GIVEN EXERCISE. Please copy out word for word the lines of data below, starting with the line that contains "The width and" and going on through the line that contains "Action: point(690,328)".
-- START TASK DATA --
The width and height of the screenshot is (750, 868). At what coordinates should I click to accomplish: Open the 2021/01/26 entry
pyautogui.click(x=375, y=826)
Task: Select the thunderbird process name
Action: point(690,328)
-- END TASK DATA --
-- START TASK DATA --
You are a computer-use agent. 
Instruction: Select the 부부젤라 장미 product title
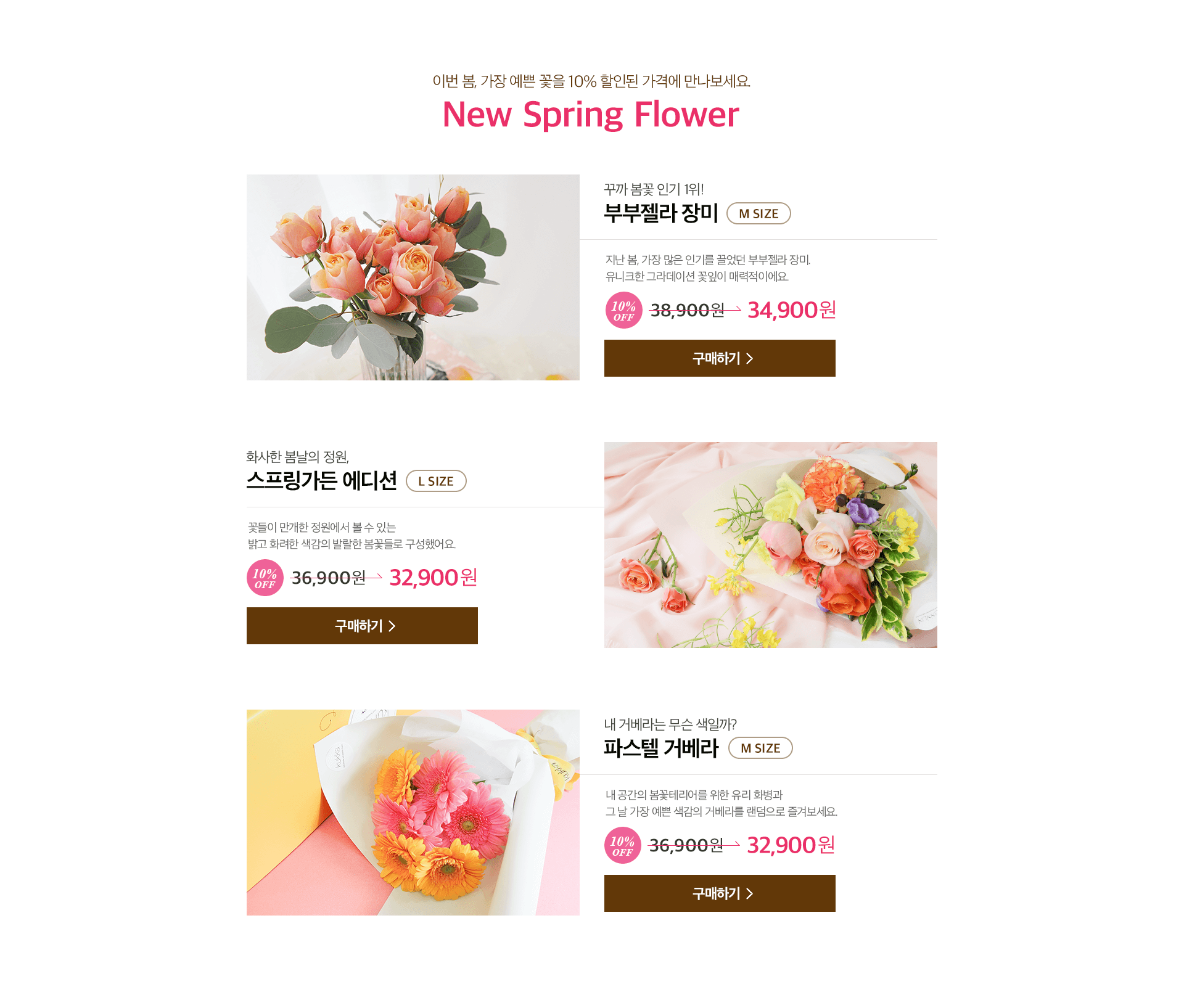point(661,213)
-- END TASK DATA --
REPLY TO THE EXERCISE.
The width and height of the screenshot is (750, 868). At what coordinates should I click to accomplish: Open the 2021/01/26 entry
pyautogui.click(x=375, y=826)
Task: Select the thunderbird process name
Action: point(690,328)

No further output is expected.